ABOUT THIS EXERCISE => Give again, word for word, each line below starting at the one that contains "Task: Click the 100% axis label" and ending at the one that contains "Open more options".

[Recorded data]

• • •

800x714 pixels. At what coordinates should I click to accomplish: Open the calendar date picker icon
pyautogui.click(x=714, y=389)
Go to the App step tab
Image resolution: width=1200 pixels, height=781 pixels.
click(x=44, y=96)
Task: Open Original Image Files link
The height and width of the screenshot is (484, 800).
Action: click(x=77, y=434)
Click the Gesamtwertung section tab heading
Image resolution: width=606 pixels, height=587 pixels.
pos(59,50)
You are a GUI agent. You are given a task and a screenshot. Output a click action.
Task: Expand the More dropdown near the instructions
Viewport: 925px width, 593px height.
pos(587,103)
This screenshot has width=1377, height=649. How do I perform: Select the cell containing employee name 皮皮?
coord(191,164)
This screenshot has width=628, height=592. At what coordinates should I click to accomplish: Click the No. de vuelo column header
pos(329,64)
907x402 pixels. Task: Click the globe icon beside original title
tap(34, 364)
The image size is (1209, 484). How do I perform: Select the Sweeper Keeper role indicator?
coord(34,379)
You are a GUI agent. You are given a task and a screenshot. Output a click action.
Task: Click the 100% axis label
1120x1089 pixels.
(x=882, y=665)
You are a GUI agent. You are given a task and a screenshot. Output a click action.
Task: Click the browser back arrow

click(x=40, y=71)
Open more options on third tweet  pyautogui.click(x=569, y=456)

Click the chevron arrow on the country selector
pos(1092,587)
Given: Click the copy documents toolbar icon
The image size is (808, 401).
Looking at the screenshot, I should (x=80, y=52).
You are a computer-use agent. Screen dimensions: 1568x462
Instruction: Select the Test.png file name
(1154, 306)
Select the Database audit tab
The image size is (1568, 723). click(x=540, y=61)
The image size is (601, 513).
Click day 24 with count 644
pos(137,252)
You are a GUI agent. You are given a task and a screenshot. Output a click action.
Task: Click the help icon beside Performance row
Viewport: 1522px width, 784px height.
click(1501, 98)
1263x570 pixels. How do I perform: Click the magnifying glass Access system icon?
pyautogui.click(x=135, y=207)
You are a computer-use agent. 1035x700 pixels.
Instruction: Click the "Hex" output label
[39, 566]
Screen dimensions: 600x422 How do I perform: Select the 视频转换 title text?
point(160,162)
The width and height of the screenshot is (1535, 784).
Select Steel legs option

• • •

RESULT OF THIS EXERCISE =>
Task: Click the 100% axis label
1120x1089 pixels.
(x=882, y=665)
You are a GUI agent. You are given a task and a screenshot. Output a click action.
Task: Click the browser back arrow

click(x=40, y=71)
Open more options on third tweet  pyautogui.click(x=569, y=456)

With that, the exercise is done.